__Arbeitsauftrag__: Führen Sie die Rezension zum römischen Stadtpatronat im Anschluss an ihren letzten Satz weiter.

__Zu untersuchender Text__:
-*-*-
Das Patronatswesen war ein integraler Bestandteil der römischen Lebenswelt. Im Allgemeinen beschreibt es ein auf ständiger Kommunikation und Interaktion beruhendes Sozialverhältnis zwischen Personen mit unterschiedlichem sozialen Status, das zu beiderseitigem Nutzen dem soziopolitischen und ökonomischen Ressourcenaustausch diente. Mit dem Stadtpatronat widmet sich John Nicols einer Sonderform dieses sozialen Gliederungsmechanismus. Der Autor ist freilich ein ausgewiesener Experte auf dem Gebiet.1 Die Ergebnisse seiner mehrere Jahrzehnte umfassenden Untersuchungen sind nun in Gestalt der hier zu besprechenden Monographie konzentriert dargestellt.
Die zahlreichen Städte des Imperium Romanum bildeten das Rückgrat seiner Verwaltung. Die Forschung hat deshalb schon lange erkannt, dass das Stadtpatronat deren Integration ins Reich sowie deren urbane Prosperität und Stabilität zu gewährleisten vermochte: Für die Republik hat sich Badian der Thematik angenommen, für die Spätantike Harmand.2 Hierauf aufbauend haben sich etwa Krause dem (spätrömischen) Westen sowie Canali de Rossi und Eilers dem Osten des Imperiums zugewandt.3 In dieser differenzierten Forschungslandschaft verortet sich nun Nicols, dessen Studie das Stadtpatronat in den Westprovinzen untersucht (ca. 70 v. bis 200 n.Chr.).4 Er widmet sich dabei in erster Linie dessen historischer Entwicklung sowie den Modalitäten und Spezifika dieser reziproken Sozialbeziehung und ihrer Akteure. Dieses Vorhaben unternimmt er in neun Kapiteln:
In seinem ersten Kapitel („Introduction“, S. 1–19) betont Nicols die Ungenauigkeit der modernen Terminologie, die nicht nur das Stadtpatronat (patrocinium publicum) beschreibt, sondern ebenso die Abhängigkeitsverhältnisse zwischen Individuen (clientela), die Gastfreundschaft (hospitium) und die informelle Großzügigkeit der Elite (Euergetismus) mit einschließt. Er definiert es daher als jene Form der sozialen Nahbeziehung, „in which the patron was an individual and the client was a civic community“ (S. 1), wobei er ihre Funktionsweise im Sinne der eingangs getroffenen Definition versteht. Nicols verweist zudem auf die Problematik des Quellenmaterials, das nur selten Auskunft über den qualitativen Charakter der ausgetauschten Ressourcen gibt (Epigraphik) oder die Thematik vor allem aus einer idealisierten aristokratischen Perspektive betrachtet (Literatur).
-*-*-
Einträge der Sammlung

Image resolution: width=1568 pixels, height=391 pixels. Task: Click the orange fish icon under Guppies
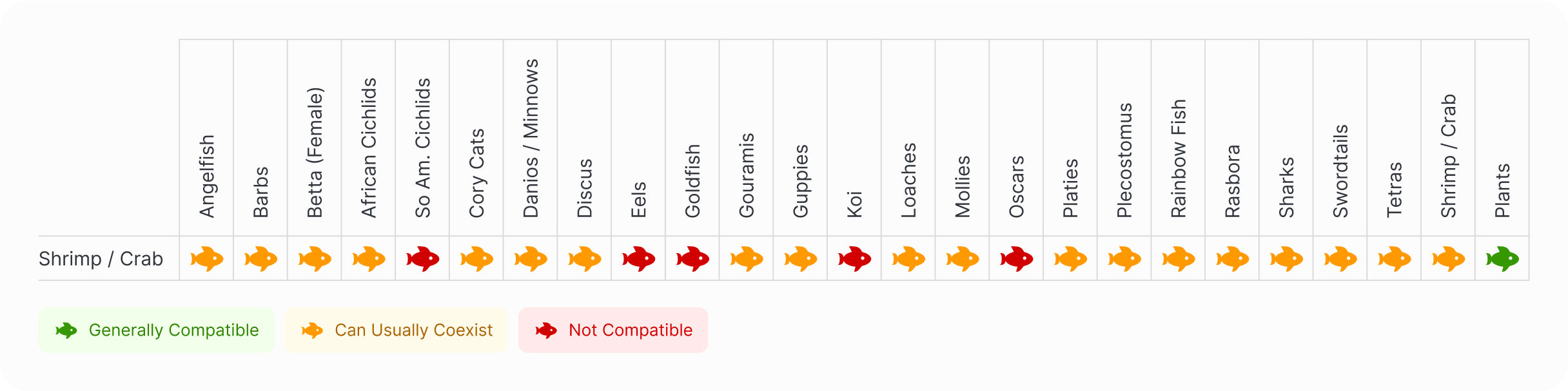coord(800,258)
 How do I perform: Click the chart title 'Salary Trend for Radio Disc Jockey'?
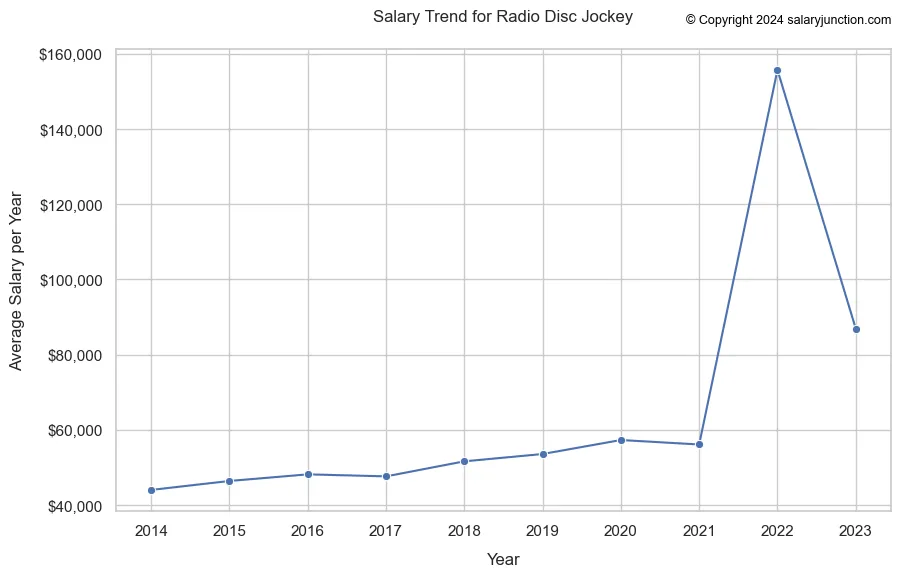(502, 17)

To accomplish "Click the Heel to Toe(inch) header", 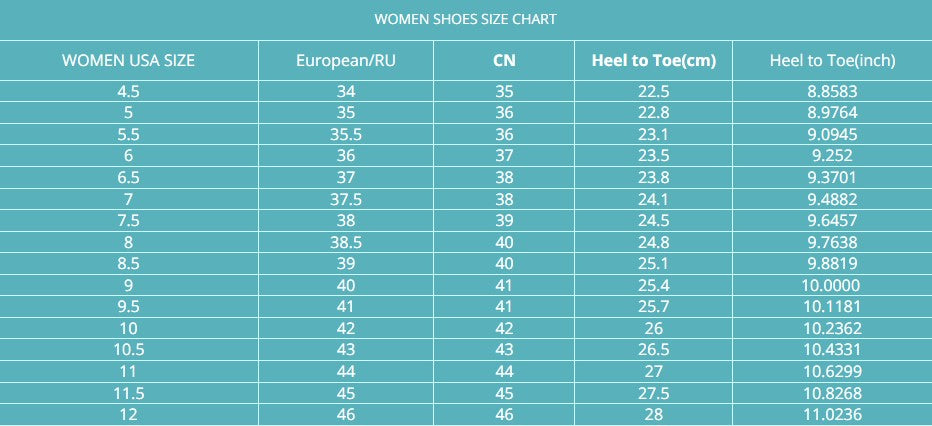I will click(832, 60).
-*-*-
__Platz für Antworten__:
Die folgenden Kapitel (2–4) stellen die historische Entwicklung des patrocinium publicum von der späten Republik über die Herrschaftszeit des Augustus bis in die Hohe Kaiserzeit dar. In Kapitel 2 („Civic Patronage in the Late Republic“, S. 21–81) weist Nicols am Beispiel von Caesar und Pompeius nicht nur verschiedene Wege der Patronatsetablierung nach (deditio nach militärischer Eroberung, Proklamation eines wohlwollenden Amtsträgers, Beziehungen zur städtischen Elite). Er zeigt auch, dass deren Klienten in Gallien, Spanien und Italien bewusst für politische Zwecke instrumentalisiert wurden. Stand der politische Gegner des Patrons vor den Toren, offenbarte sich die proklamierte Loyalität der clientes zudem als nur wenig dauerhaft – insbesondere dann, wenn der Schutz und die Förderung der Klientelstadt bereits zuvor vernachlässigt worden waren.
Kapitel 3 („Augustus and Civic Patronage“, S. 83–123) untersucht Augustus und seinen Einfluss auf das Stadtpatronat. Dieser war einerseits auf die senatorische Elite angewiesen, um das Reich zu verwalten; andererseits musste er den stetigen Einfluss- und Prestigegewinn, den die Aristokratie aus dem patrocinium publicum zog, unterbinden, da dies seine monarchische Position gefährden konnte. Er trat daher als oberster Patron auf – fixiert im Titel des pater patriae5–, der seine Führungsschicht dazu ermutigte, seinem Beispiel zu folgen (aemulatio principis). Ihre dortige Bewegungsfreiheit schränkte er zugleich durch eine Reihe von Maßnahmen ein (Verbot senatorischer Schirmherrschaften über peregrine Städte; Verbot entsprechender Selbstdarstellung bzw. Ehrung in Rom). Als Folge davon übernahmen immer mehr Ritter und Dekurionen patronale Aufgaben, was eine anhaltende Urbanisierung, Integration und Romanisierung der Städte sicherstellte.
Diese Gedankengänge setzt Nicols in Kapitel 4 („Civic Patronage in the Principate“, S. 125–162) fort. So macht er weitere Ausführungen zur Etablierung der Beziehungen (Kooptation als Routinevorgang, Kriterien der Auswahl von Kandidaten, Initiative auf städtischer Seite6) und grenzt dieses genauer von der Vertretung vor Gericht (patronus causae) sowie dem Provinzpatronat ab. Am Beispiel der Briefe des jüngeren Plinius und Frontos zeigt er auf, dass beneficia auch außerhalb eines formalisierten Verhältnisses erbracht werden konnten. Diese nahmen zunehmend materiellen Charakter an, während die politische Fürsprache in Rom zurückging, da die Schutzherren immer häufiger der nicht-senatorischen Aristokratie entstammten.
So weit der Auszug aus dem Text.